Dangers of not closing a db Connection in time: Story of a Bug at PPA website
It was a weird weekend for the tech team at Programming Pathshala. Saturday morning started with a series of messages on our student groups saying that they were unable to access the course content. We tried opening the website and indeed the course contents were not loading.
We went ahead to check the microservice logs — if it tells us about some API calls failing or if the microservice itself was down — Nothing there! So, basically no error had occurred at the application level.
We went ahead to look at our monitoring services — CPU Usage, Memory Usage, Disk Usage, Throughput - everything was normal.
The only thing spiking up was latency in a particular microservice — the one responsible for serving the course content.
Suddenly, almost ALL the APIs instead of taking some 4–5s were taking 30s and then timing out.
It almost seemed like a ghost had crept into the system slowing the Google machines down(We use GCP for deployment) where our server was hosted because nothing else had changed. No deployments, etc.
Next, we decided to look at the logs of one such transaction — maybe looking at the timestamps of different logs will tell us which part of the application had slowed down.
This stumped us even further. We saw that we were getting the request from the frontend fine. The request was contacting another microservice to check if the user is valid and subscribed. We got the response from this microservice in reasonable time.
After that, this API went to a function “getTagsFromDB” where it had to fetch the tags from the DB. There were no logs line after this — Neither of the DB call succeeding nor failing.
Similar were the logs of other such calls — They all started fine but as soon as they had to fetch something from the database, they just stopped and the timeout happened.
Another strange thing was the behaviour happening on restart of the server: As soon as we restarted the service, it worked fine and then started becoming slow after some time.
All this lead to 2 conclusions —
- It had something to do with the DB. API waits for something before it wants to read/write from DB. This wait happens for > 30s. In the meantime, express times out the API call. That is why the logs stop suddenly in the middle as soon as it goes to the DB call.
- It is an issue which takes some time to occur. So, initially the API is able to access DB fine. This also meant that the DB itself is fine but the issue is at application level in accessing it.
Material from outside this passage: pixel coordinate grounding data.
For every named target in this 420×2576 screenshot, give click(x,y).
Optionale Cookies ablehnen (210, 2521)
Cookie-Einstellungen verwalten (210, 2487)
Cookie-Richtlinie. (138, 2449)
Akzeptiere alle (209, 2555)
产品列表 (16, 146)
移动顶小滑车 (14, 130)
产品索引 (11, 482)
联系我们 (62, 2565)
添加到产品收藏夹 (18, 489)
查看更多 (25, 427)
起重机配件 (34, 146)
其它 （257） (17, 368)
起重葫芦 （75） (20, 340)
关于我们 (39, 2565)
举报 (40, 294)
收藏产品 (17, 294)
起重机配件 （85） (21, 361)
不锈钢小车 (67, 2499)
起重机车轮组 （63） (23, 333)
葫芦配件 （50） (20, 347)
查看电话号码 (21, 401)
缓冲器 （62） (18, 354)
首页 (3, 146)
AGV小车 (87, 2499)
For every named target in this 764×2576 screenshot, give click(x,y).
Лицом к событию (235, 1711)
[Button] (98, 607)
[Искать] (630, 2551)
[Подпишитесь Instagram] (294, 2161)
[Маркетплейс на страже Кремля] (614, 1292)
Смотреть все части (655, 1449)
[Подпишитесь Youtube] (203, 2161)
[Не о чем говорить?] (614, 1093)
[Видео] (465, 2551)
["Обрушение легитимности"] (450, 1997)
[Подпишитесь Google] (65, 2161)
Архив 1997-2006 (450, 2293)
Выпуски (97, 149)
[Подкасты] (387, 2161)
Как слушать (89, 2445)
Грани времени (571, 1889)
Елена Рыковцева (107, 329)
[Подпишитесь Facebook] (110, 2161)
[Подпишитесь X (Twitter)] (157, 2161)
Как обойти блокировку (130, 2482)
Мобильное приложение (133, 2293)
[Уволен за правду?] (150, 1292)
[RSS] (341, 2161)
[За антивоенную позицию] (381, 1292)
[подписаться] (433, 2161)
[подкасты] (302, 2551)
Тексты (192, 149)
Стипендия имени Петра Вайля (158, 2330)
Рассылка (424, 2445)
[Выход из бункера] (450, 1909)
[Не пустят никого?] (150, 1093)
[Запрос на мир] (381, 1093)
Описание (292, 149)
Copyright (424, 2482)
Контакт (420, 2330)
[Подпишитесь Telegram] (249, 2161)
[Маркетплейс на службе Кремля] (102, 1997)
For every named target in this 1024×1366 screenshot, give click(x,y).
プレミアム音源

So, we came up with a hypothesis that maybe the API is unable to acquire a connection with the database. And it is somehow not able to do it for atleast 30s before timing out. This pointed out to the max number of connections we can make with the DB and somehow that limit being reached.
We checked up our sequelize code and saw these lines:
Basically, we are saying our pool of DB connections should allow at max 10 connections at a time. Also, that a connection should be released only if it is inactive for 30s.
To summarize the issue that had occurred — We were acquiring some connections to access and query the DB from the pool. In some cases, after using it, it might not have been released back to the pool. Now, slowly these unreleased connections will start accumulating. Though some of them might release due to timeout of 30s, but still there can be a point where there were enough active connections to exhaust this limit of 10. Then, the next API call which would like to acquire a connection with DB (the 11th one) — sequelize will not allow it and stall this request. Meanwhile, there will be a timeout from express side.
Why did this occur suddenly? We saw that there were some peaks in the past as well but we chose to ignore it because they were there for a very small time. It was this time that the load was consistent enough for a long time and did not allow connections to be released on time.
Moral: Never forget to close the connections you acquire when the job is done — Be it with a Database or with a file or a network/socket connection! It can cost a downtime later. Also, be clear about how an external library that you are using is configuring stuff and not just blindly put random params.